The dispatcher pattern is the cleanest solution that works within the current MCP specification, requires no client-side changes, and produces measurable token savings on real systems.
Consequences
Positive. Production-scale Django applications become viable MCP servers without overwhelming agent context. The 1,967-tool integration demonstrates this directly.
Positive. Adoption is incremental. A project can start with flat tools and migrate to dispatchers over time. Resources outside dispatch groups continue to work as flat tools.
Positive. The pattern is decoupled from the underlying ViewSets. The dispatcher tool is a thin routing layer; the ViewSet does its normal job. No business logic moves into the dispatcher.
Negative. An additional tool call is required when the agent first encounters a resource within a group — the action=help call to discover the parameter schema. This is a one-time cost per resource, and the schema is then in agent context for the rest of the session. Steady-state agents that already know the resource vocabulary skip the help call entirely.
Negative. Operators with very flat data models gain less from the pattern. A Django app with 30 unrelated resources does not have natural groupings. For these projects, FRISIAN_MCP_AUTODISPATCH = True provides automatic resource-level grouping without requiring operator decisions, but the savings are smaller than for projects with clear domain hierarchies.
Negative. Tool descriptions for dispatchers are necessarily generic ("Operations on the dcim domain"). Specific tool descriptions for individual operations live in the help response rather than in tools/list. Agents that select tools purely from tools/list descriptions may need to invoke action=help before they can choose the right operation.
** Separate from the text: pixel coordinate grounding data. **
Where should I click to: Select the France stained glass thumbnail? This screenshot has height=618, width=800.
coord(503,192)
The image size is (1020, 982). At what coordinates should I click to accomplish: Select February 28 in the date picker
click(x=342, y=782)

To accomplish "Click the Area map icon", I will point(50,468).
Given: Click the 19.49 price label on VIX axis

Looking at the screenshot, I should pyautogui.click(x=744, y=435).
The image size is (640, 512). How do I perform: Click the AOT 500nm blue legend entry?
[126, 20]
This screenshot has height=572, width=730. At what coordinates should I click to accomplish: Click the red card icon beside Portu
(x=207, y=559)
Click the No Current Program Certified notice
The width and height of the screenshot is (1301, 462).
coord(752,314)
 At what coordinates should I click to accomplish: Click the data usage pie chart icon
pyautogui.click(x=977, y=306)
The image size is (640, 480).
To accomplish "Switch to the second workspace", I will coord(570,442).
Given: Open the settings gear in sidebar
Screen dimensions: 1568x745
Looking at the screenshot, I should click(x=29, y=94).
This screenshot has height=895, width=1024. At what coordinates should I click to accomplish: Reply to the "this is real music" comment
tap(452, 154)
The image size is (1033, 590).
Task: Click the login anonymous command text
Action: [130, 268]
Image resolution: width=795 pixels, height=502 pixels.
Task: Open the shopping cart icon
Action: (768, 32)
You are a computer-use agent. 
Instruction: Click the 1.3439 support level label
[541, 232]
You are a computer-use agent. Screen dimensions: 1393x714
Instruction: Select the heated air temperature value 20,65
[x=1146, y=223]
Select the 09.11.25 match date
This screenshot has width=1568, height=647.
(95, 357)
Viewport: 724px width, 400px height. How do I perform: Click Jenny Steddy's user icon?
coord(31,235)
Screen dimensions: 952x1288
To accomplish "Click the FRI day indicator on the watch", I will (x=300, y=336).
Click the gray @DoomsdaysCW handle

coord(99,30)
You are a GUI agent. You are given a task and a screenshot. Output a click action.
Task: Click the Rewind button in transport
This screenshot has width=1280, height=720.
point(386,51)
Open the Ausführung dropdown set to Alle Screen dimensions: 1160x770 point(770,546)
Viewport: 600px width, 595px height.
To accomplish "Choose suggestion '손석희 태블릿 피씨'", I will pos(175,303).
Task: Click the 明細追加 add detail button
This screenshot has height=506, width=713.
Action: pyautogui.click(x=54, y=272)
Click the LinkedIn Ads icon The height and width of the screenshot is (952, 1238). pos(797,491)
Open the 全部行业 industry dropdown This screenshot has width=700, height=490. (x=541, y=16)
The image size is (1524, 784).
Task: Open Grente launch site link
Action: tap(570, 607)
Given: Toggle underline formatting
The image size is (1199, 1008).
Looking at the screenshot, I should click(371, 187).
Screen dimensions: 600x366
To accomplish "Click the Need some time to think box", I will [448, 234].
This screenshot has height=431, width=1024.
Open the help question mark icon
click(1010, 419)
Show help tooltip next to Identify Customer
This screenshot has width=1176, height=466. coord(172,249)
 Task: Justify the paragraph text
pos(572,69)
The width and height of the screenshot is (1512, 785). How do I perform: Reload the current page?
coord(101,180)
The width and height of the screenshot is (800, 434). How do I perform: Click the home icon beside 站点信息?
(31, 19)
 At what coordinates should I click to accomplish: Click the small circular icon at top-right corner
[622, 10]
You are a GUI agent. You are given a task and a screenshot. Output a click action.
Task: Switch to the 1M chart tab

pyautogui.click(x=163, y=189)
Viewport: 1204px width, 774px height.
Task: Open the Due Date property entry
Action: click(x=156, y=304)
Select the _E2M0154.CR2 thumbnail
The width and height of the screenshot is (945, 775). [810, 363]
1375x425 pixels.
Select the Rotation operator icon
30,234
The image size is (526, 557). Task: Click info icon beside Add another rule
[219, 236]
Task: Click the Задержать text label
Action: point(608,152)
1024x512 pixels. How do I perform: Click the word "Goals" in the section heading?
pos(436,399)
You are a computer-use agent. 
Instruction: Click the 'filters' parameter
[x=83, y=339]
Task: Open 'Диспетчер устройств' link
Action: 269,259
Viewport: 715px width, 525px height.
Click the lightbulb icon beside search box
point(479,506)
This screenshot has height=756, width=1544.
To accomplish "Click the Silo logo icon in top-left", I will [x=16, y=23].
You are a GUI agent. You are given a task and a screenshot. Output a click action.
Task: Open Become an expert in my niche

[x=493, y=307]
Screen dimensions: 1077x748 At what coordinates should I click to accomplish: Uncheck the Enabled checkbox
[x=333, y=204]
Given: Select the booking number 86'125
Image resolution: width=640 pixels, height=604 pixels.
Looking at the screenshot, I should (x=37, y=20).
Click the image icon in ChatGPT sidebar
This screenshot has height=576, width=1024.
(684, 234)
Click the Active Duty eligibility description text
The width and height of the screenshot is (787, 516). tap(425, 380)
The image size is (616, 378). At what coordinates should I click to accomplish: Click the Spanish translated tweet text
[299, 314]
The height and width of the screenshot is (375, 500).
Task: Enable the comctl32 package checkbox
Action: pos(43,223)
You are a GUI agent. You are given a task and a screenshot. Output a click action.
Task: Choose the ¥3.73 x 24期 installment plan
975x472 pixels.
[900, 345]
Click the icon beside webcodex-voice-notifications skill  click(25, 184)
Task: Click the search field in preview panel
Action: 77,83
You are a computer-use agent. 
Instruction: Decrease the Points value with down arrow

This last consequence is the strongest argument for explicit @mcp_dispatcher registration over auto-dispatch: a developer who writes the dispatcher description by hand can craft language that helps the agent select the right group without the help round-trip.
Validation
The dispatcher pattern is validated in production across two consumer applications and one large enterprise integration. The 13-group configuration on a 1,967-tool platform reduced the exposed surface by 99.3% while preserving full operational coverage. Agents successfully completed multi-step workflows (build infrastructure, validate state, render configurations) against the dispatched surface with no loss of capability compared to the flat alternative.
The pattern originated in the multi-agent orchestration platform documented elsewhere on this server, where ten dispatchers represent 70–90 underlying operations. frisian-mcp generalizes the pattern as a configurable package feature available to any Django application.
ADR maintained alongside the frisian-mcp source.